What the Chilcot Report Reveals About ISIS

ISIS Rally in Raqqa
ISIS fighters take part in a military parade along the streets of northern Raqqa province, June 30, 2014. Reuters/Stringer

Long before the Islamic State militant group (ISIS) founded its self-proclaimed "caliphate" across Syria and Iraq in 2014, its predecessor organizations Al-Qaeda In Iraq and Islamic State in Iraq were wreaking havoc across the country.

Former Prime Minister Tony Blair, who committed the U.K. to joining the U.S.-led invasion of Iraq in 2003, has sought to downplay the significance of the war in ISIS's rise, stressing that the collapse of Syria following the 2011 "Arab Spring" uprising provided a space where the group could develop its economic and military foundations.

But declassified intelligence documents included in Sir John Chilcot's report into the war, published Wednesday, emphasize how chaotic and violent conditions in Iraq spawned the group's earlier incarnations and helped them to thrive.

ISIS began life as an Iraqi franchise of Al-Qaeda, led by the notoriously brutal Jordanian jihadi Abu Musab al-Zarqawi, who transformed his independent jihadist group al-Tawhid wal-Jihad into a local force for Al Qaeda in 2003.

An April 2005 assessment by Britain's Joint Intelligence Committee (JIC) included in Chilcot's report warned that the Islamist insurgencies launched in response to the invasion had increased the group's strength in the area. "Al Qaeda has capitalized on the Iraq jihad," it said, and a later assessment in June went further, declaring that "The merger of Al-Zarqawi's organization with Al-Qaeda…has firmly placed it in a pre-eminent position in Iraq…a unified jihadist command may be emerging.
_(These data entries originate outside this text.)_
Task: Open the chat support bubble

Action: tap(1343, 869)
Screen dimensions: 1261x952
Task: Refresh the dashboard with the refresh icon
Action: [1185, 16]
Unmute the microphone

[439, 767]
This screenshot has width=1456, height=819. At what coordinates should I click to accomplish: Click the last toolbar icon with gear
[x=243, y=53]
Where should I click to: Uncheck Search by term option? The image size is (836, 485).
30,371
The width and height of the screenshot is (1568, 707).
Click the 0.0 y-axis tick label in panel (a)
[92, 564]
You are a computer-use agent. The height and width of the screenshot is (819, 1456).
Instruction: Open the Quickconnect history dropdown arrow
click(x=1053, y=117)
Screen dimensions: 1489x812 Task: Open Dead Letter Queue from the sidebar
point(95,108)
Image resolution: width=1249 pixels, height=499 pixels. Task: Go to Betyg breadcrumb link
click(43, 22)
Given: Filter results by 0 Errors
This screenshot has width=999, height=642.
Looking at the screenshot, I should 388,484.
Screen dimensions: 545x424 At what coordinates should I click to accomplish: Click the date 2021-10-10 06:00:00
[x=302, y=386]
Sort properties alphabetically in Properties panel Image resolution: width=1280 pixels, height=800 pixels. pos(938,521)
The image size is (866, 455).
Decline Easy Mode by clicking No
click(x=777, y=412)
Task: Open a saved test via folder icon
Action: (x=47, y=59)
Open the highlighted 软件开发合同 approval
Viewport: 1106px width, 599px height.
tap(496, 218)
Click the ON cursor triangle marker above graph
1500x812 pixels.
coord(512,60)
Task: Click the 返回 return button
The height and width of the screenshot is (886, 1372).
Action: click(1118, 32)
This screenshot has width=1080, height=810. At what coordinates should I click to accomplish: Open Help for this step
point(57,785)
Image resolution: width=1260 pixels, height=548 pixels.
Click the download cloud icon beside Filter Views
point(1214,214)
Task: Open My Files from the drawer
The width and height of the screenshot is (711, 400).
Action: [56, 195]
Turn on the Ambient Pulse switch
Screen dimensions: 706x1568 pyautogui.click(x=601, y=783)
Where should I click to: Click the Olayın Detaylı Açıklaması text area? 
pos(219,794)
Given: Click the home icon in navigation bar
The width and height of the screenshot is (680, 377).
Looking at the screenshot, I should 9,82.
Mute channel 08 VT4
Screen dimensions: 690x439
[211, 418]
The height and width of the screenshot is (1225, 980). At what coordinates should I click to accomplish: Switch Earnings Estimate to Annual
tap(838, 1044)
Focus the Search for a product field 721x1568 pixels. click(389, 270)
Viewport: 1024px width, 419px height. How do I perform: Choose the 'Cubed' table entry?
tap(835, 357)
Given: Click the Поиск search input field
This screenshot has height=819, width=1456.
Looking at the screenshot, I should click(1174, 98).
Iraq is now seen by Al Qaeda as its main theater of operations."

The documents highlight how, as the coalition occupation of Iraq continued and the process of political reconstruction struggled to involve Sunni people and parties, Al-Zarqawi and other leaders after his death played on sectarian tensions to grow the strength and influence of their group.

By March 2007, the JIC judged Al Qaeda in Iraq to be "the single largest Sunni insurgent network" in the country. "The lack of progress by the Iraqi government in delivering any tangible progress on national reconciliation, combined with spiralling sectarian violence, has helped bolster support for [Al Qaeda in Iraq]," it wrote. Earlier, in 2006, it noted how Sunni nationalists and religious extremists shared "common aspirations" in restoring Sunni power and removing coalition forces.

By 2008, the JIC thought the threat from the group was substantially reduced; it was, "Down but not out." But the report is clear that by the end of the U.K.'s time in Iraq it had left a legacy of Sunni-Shia sectarian grievance and division. "Although the borders of Iraq [in 2009] were the same as they had been in 2003," the report reads, "deep sectarian divisions threatened both stability and unity. Those divisions were not created by the coalition, but they were exacerbated by its decisions."